Según Gestión, un estudio conjunto de Videnza Consultores, el Instituto Bicentenario y Marco Lógico Consultores ha evaluado el impacto de la asistencia técnica en la gestión de inversiones públicas en los gobiernos regionales de Arequipa, Junín y Cusco. El análisis compara resultados, buenas prácticas y lecciones obtenidas en cada ámbito, destacando cómo la intervención técnica permite una mayor claridad en la ejecución de proyectos. Este enfoque no solo ofrece diagnósticos, sino que también fomenta la alineación entre las decisiones estratégicas y los datos reales del terreno.
En Cusco, se implementaron asistencias técnicas, sesiones formativas y una cartera priorizada de nueve inversiones. Al final del año 2025, la cartera seleccionada de proyectos (CSP) avanzó en un 96.06% del Presupuesto Institucional Modificado (PIM), superando el promedio regional. Este desempeño permitió que el gobierno regional ocupara el primer lugar en el Índice de Gestión de la Inversión Pública (IGEIP). Arequipa, por su parte, también contó con actividades técnicas y capacitaciones, junto a una cartera de ocho inversiones. En este caso, la CSP alcanzó un avance del 99.91% del PIM, mientras que la ejecución presupuestal se situó en el 99.90%. A pesar de esta alta eficiencia, la región se posicionó en el séptimo lugar del IGEIP. Junín, la tercera región analizada, llevó a cabo consultas técnicas, reuniones de trabajo, sesiones sprint y formación institucional.
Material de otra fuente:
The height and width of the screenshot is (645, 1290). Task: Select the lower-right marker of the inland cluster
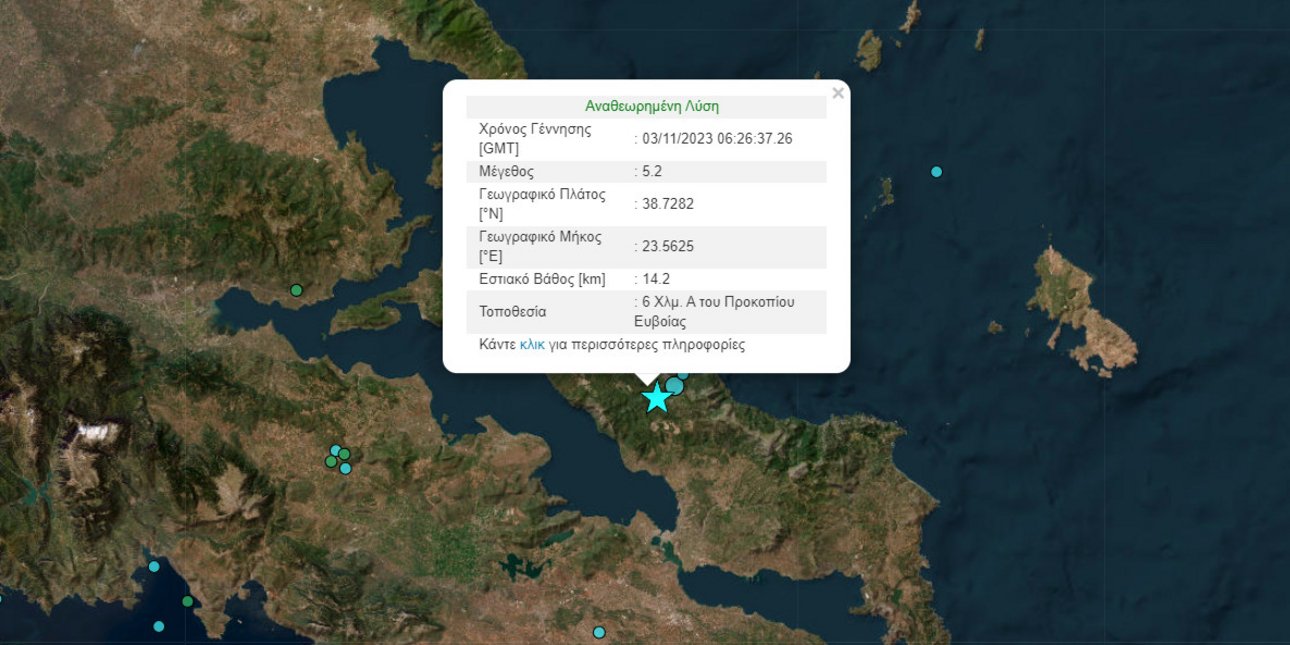point(345,469)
Destaca el cierre de 132 inversiones de un total de 190 validadas, además de la consolidación de capacidades para obras por impuestos (OxI). Este resultado la colocó en el segundo lugar del IGEIP.
El desempeño de estos gobiernos evidencia que la asistencia técnica no es un simple acompañamiento, sino un catalizador de mejora en la gestión financiera y operativa. Los datos muestran que el nivel de ejecución de los presupuestos puede alcanzar niveles muy altos cuando se integra un análisis estructurado y se establecen metas claras. Para el lector peruano, esto implica que las inversiones públicas pueden ser más eficientes y transparentes si se basan en evidencias y se acompañan de procesos técnicos rigurosos. En un contexto donde muchos proyectos de infraestructura se encuentran en pausa o con avances lentos, este modelo ofrece una alternativa viable: no se trata solo de disponer de fondos, sino de saber cómo usarlos con precisión. Los resultados de estas regiones sugieren que, con un enfoque técnico bien estructurado, se puede reducir la brecha entre lo planeado y lo ejecutado. Para los municipios y entes locales, la clave está en adoptar este tipo de intervenciones como parte de su gestión diaria, para que las obras no solo se inicien, sino que también se concluyan en tiempo y forma.